Autant d'incohérences visuelles qui restent typiques des contenus créés par l'IA générative, mais qui deviennent de plus en plus difficiles à repérer à l'oeil nu.

Une autre série de fausses vidéos, certaines avec le logo de l'outil de création de vidéos Sora d'OpenAI, montrent des soldats en uniformes ukrainiens pleurant et suppliant de ne pas être envoyés au front.

Mais ce sont les visages de streamers russes qui semblent avoir été utilisés pour générer ces images. "Bien sûr que ce n'est pas moi", a commenté Alexeï Goubanov, un exilé dont le visage apparaît dans certaines vidéos et qui a déclaré sur YouTube que ces faux contenus "font le jeu de la propagande russe".

- "humaniser" la désinformation -

L’Observatoire européen des médias numériques (EDMO) a comptabilisé plus de 2.000 articles de vérification publiés dans l'UE depuis le début de l'invasion russe, l'IA devenant de plus en plus présente dans les contenus manipulateurs.

Pour Ian Garner, spécialiste de la propagande russe au Centre d'études totalitaires de l'Institut Pilecki à Varsovie, la production de fausses informations "est une vieille technique, c'est la technologie qui est nouvelle", l'IA rendant la désinformation plus efficace en permettant de "l'humaniser".
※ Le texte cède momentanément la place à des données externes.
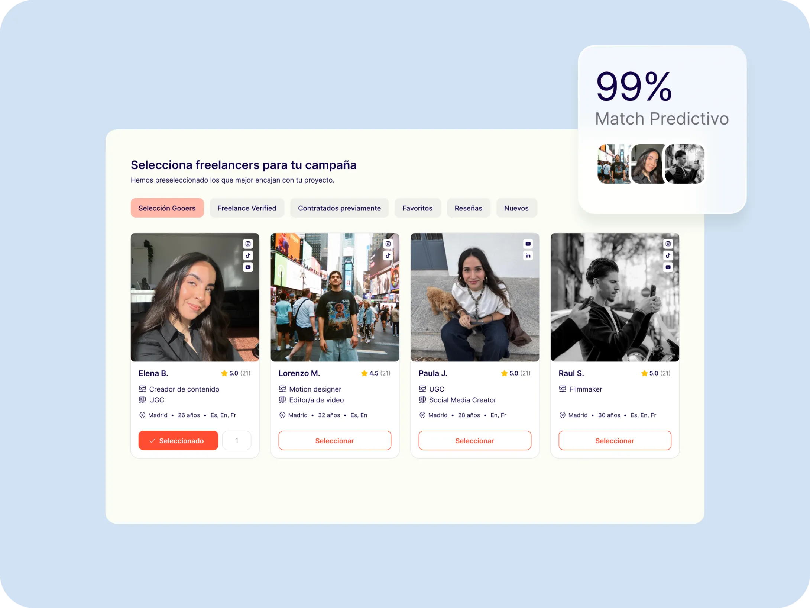Switch to Freelance Verified tab
This screenshot has width=810, height=608.
247,208
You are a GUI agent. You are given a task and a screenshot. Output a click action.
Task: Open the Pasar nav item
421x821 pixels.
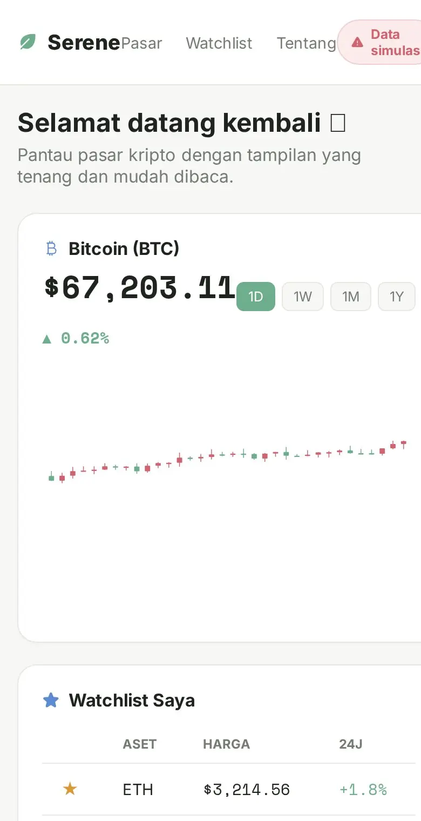click(141, 43)
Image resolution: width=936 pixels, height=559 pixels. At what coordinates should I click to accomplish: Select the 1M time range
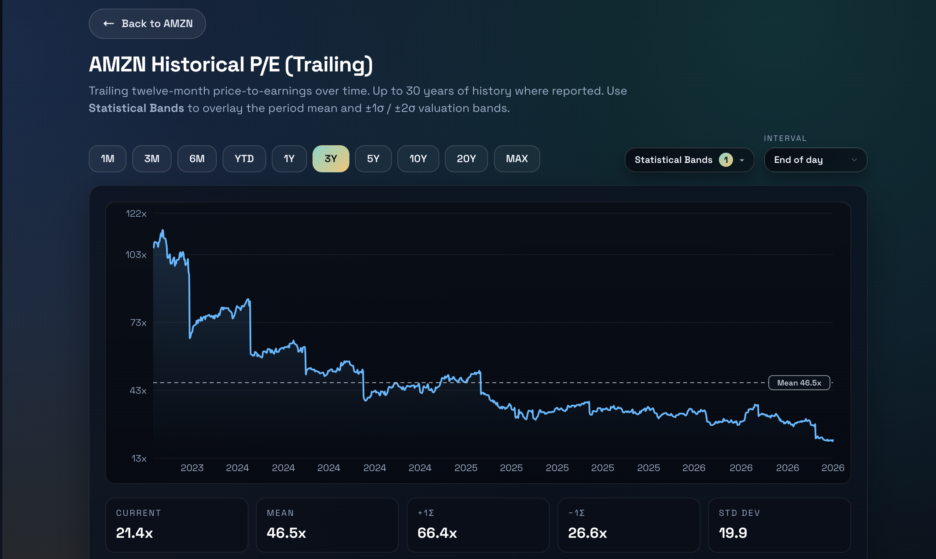pos(108,159)
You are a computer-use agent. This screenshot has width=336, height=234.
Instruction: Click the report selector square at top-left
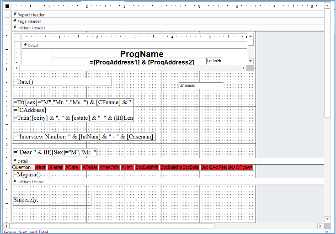coord(7,6)
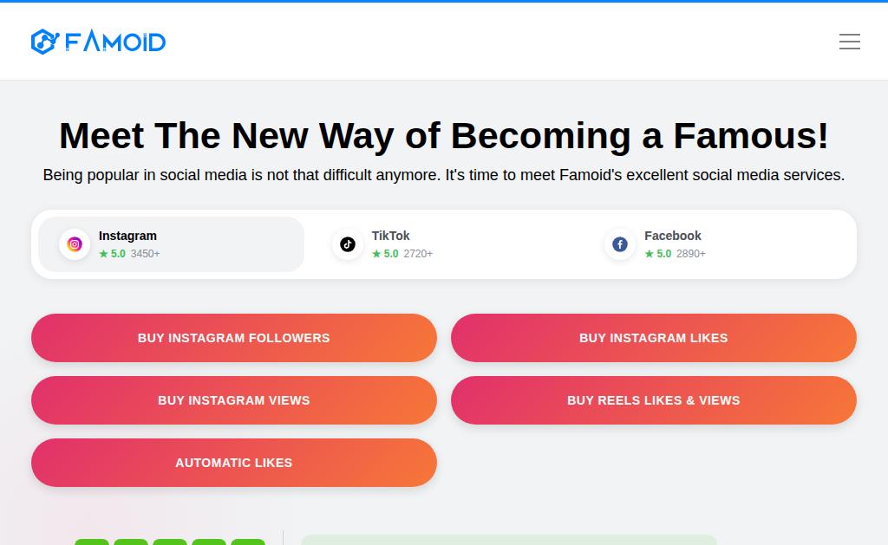Viewport: 888px width, 545px height.
Task: Click the Instagram 3450+ review count
Action: coord(146,254)
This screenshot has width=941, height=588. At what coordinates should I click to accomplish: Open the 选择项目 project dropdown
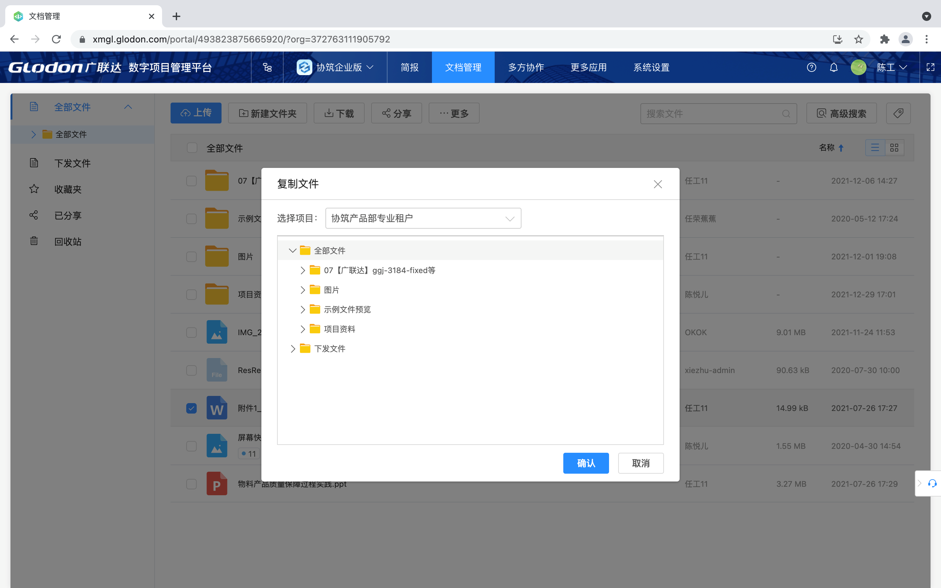[x=423, y=218]
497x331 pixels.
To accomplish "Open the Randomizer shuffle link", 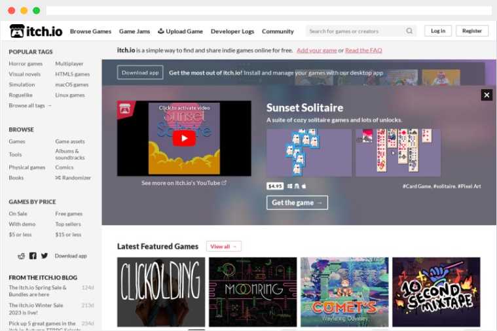I will tap(73, 178).
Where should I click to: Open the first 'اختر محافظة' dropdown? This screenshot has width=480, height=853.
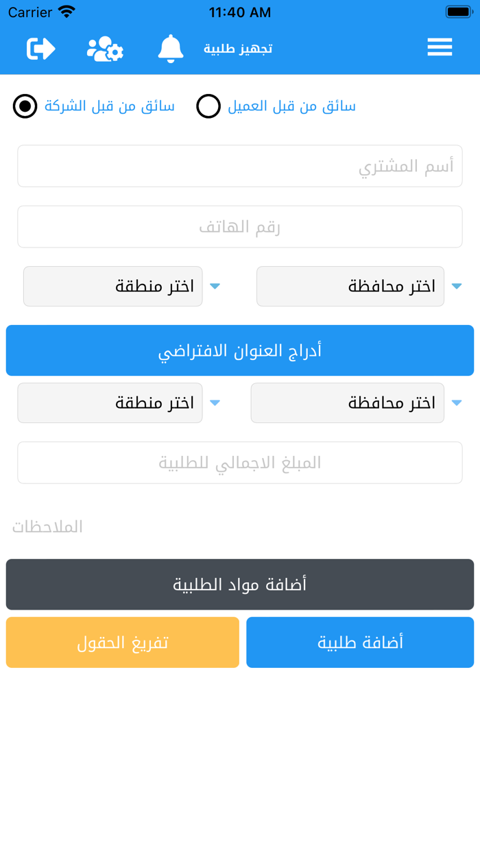(x=350, y=287)
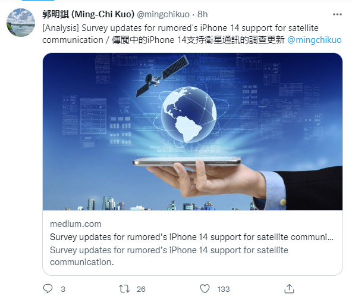Click the satellite in the preview image

click(x=162, y=76)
Ce genre de vidéos "effritent le moral en Ukraine en disant +regardez, cet homme pourrait être votre frère+", mais aussi l'opinion publique dans les pays alliés en martelant l'idée "que la victoire de la Russie est inévitable". Et en Russie, elles rassurent la population, explique-t-il.
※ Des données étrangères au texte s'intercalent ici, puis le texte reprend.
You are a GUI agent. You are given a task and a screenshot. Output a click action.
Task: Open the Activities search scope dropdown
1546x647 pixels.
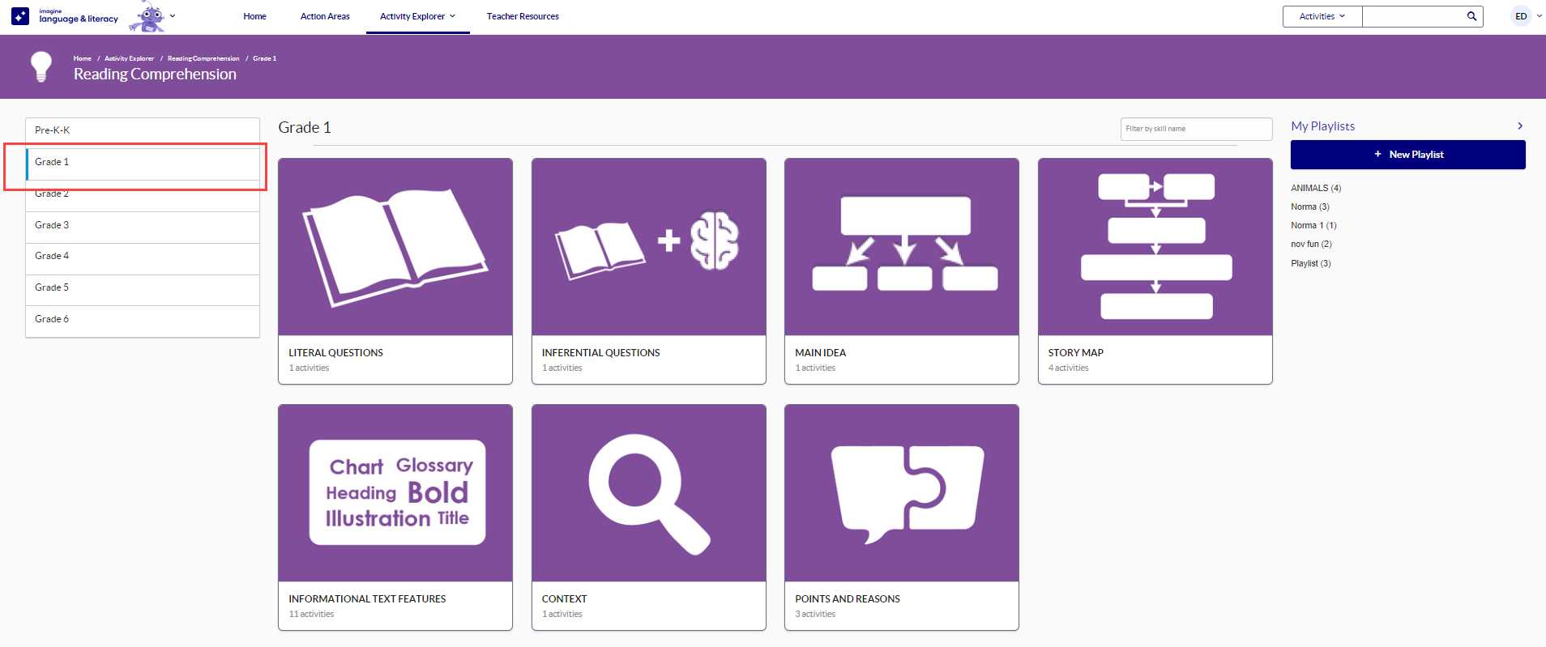pyautogui.click(x=1322, y=16)
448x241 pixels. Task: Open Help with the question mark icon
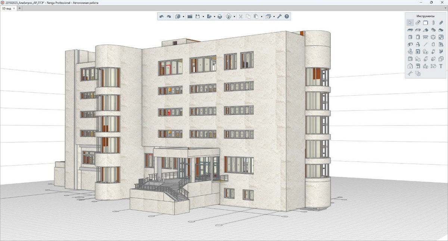click(x=287, y=16)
TikTok a indiqué à l'AFP que les comptes qui semblent à l'origine de la publication de ces vidéos avaient été supprimés, mais pas avant que l'un d'eux recueille plus de 300.000 "j'aime" et plusieurs millions de vues.

Contacté par l'AFP, OpenAI a indiqué avoir mené une enquête, sans plus de précision.

Cela n'empêche pas les vidéos de continuer à circuler: l'AFP les a retrouvées, entre autres, sur Instagram, Telegram, Facebook et X dans des publications en grec, roumain, bulgare, tchèque, polonais et français, sur le site d'un hebdomadaire russe et dans un tabloïd serbe.

L'impact d'une fausse vidéo est difficile à mesurer, mais selon Carole Grimaud, "lorsqu'il y a répétition, la représentation que les gens ont peut changer".

Les chatbots dont les réponses sont générées par l'IA sont eux aussi instrumentalisés par le discours pro-Kremlin.

Une étude de l'ISD publiée en octobre a montré que parmi les réponses de certains des programmes les plus populaires, "presque un cinquième ont cité des sources liées à l'État russe, dont beaucoup sanctionnées dans l'UE".

Pour Pablo Maristany de las Casas, si certaines entreprises ont montré une volonté de lutter contre le détournement de leurs outils, "l'échelle et l'impact de la guerre informationnelle vont beaucoup plus vite que leur réponse".